Is This the Future of News? 147
WirePosted points us to a story discussing the future of news reporting. For over a year, CNN has been accepting user-generated news stories and posting the best of them for all to see. Earlier this week, CNN handed over the reins of iReport.com, allowing unfiltered and unedited content from anyone who cares to participate, provided it adheres to "established community guidelines". Analysts point to the amateur footage from the Virginia Tech shootings and the Minnesota bridge collapse as an example of the capabilities of distributed reporting. Will this form of user-driven reporting (with which we are well acquainted) come to challenge or supplant traditional new broadcasting?
newsvine (Score:5, Interesting)
It did some time ago. (Score:4, Interesting)
They were one of few sites with the bandwidth and the eyewitness accounts to accurately describe and present what was going on. I can wait a day or two for analysis -- when something big happens, I'll turn to somewhere like that for immediate presence. It's more annoying to separate the wheat from the chaff, but it's also an experience one doesn't get sitting in front of a TV or reading the sanitized version on the AP.

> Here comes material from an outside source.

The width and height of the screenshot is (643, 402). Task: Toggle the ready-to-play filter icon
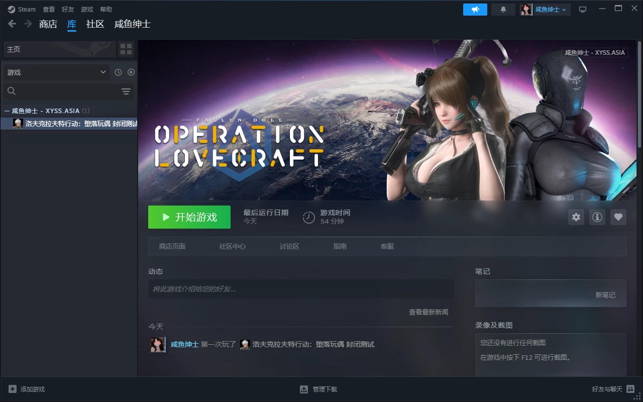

Prelude to the Future (Score:4, Interesting)
The "open news content" will come first, but it will suck until our social networks make our filter as easy as flipping to "Cronkite" used to be.
Re:A Million Monkeys (Score:5, Interesting)

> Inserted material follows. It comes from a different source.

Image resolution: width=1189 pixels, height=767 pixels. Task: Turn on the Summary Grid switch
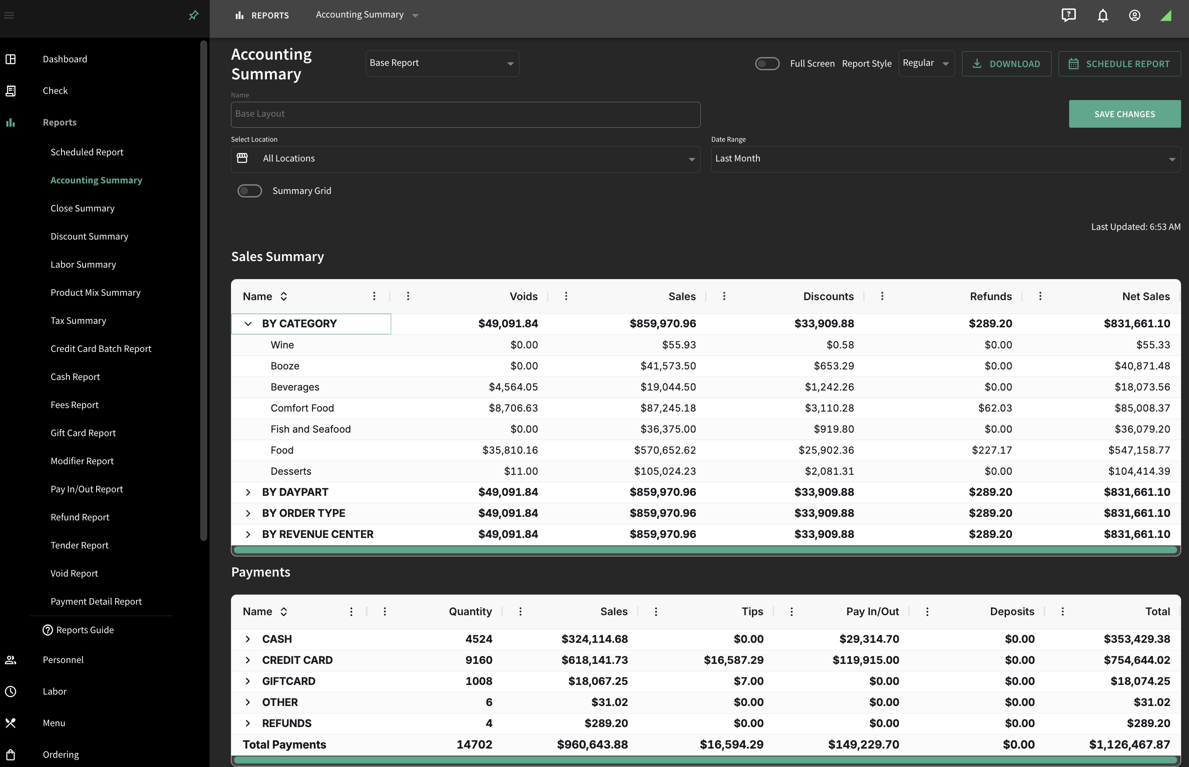click(x=250, y=191)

The incredible inaccuracy of eye witness accounts is well known. It is also a truism that the camera lies; a singe perspective can be dangerous. Grammar has nothing to do with it. Being objective does not mean elitism.
There's a helluva lot to be said for people interested in journalism to be able to earn a living from it, to earn respect for doing a good job, and for having an organisation that can support them, mentor them as they learn their trade, and get them direct access to the highest politicians in their country.
I personally don't think anyone has managed to beat the model of the UK's BBC, where the state-funded-but-independently-governed design allows for experienced commentary and challenging interviews without the ratings and advertisers having any influence. Not a perfect system, but the best I'm aware of. The BBC takes in photos and other submissions from the public, which allows the first person experience even where the network does not have resources on the ground, while still allowing for some editorial quality control.
Yes (Score:2, Interesting)
I think it's already happening.
This doesn't mean that news will become inaccurate or drop in quality. People will still want to read edited content produced by intelligent writers and those who provide them will naturally gain prominence and credibility. It's a rather nice change from the past where credibility depends on how much money you have to produce and distribute the content.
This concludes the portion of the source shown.